Vitamin D response elements (VDRE) typically consist of two conserved hexameric half-sites separated by a three nucleotide spacer, referred to as a DR3 type element.[1] Although it is known that the sequence of a VDRE can have a strong influence on the degree of protein binding, particularly at the fifth position in the half-site,[2] previous studies have focused on synthetic variations of response elements and not naturally occurring sequences.[3]

The VDR is widely distributed in tissues, and is not restricted to those tissues considered the classic targets of vitamin D. The VDR upon binding to 1,25(OH)2D heterodimerizes with other nuclear hormone receptors, in particular the family of retinoid X receptors. This complex then binds to special DNA sequences called vitamin D response elements (VDRE) in the promoters of genes which it regulates. A variety of additional proteins called coactivators complex with the activated VDR/RXR heterodimers either to form a bridge from the VDR/RXR complex binding to the VDRE to the proteins responsible for transcription such as RNA polymerase II binding to the transcription start site or to help unravel the chromatin at the site of the gene via recruitment of histone acetyl transferases (HAT), allowing transcription to proceed.[4]

Human genes

Consensus sequences

"The following VDRE oligonucleotides were used: mouse osteopontin, 5′-GCTCGGGTAGGGTTCACGAGGTTCACTCGACTCG-3′; DR3, 5′-GCTCGGGTAGAGGTCAAGGAGGTCACTCGACTCG-3′; DR3′, 5′-GCTCGGGTAGAGTTCAAGGAGTTCACTCGACTCG-3′; human osteocalcin, 5′-GCTCGGGTAGGGGTGACTCACCGGGTGAACGGGGGCATCTCGACTCG-3′; and Random, 5′-GCTCGGGTAGCTAATCCGTTTCGAGCTCGACTCG-3′."[5]

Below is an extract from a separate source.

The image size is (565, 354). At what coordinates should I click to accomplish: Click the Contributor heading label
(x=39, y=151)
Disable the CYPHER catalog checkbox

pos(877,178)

"Using the Jasper and Consite algorithms, the A/GGG/TTCAnnnA/GGG/TTCA and GA/GGTTCATnnnGTTCA sequences were considered as human and mouse VDRE consensus sequences, respectively, as previously shown.17, 18 Previous studies have suggested that regulatory VDREs could locate distally, i.e. > 1 Mb, to the transcription starting site.19 We analysed the entire genomic sequence of the human and murine HOTAIR and ANRIL genes as well as 5 kb upstream the transcription starting sites to include proximal promoter regions. Our analysis revealed two and three potential VDREs in the human HOTAIR and ANRIL genes, respectively, all of them were located within the intron 1 [...]."[6]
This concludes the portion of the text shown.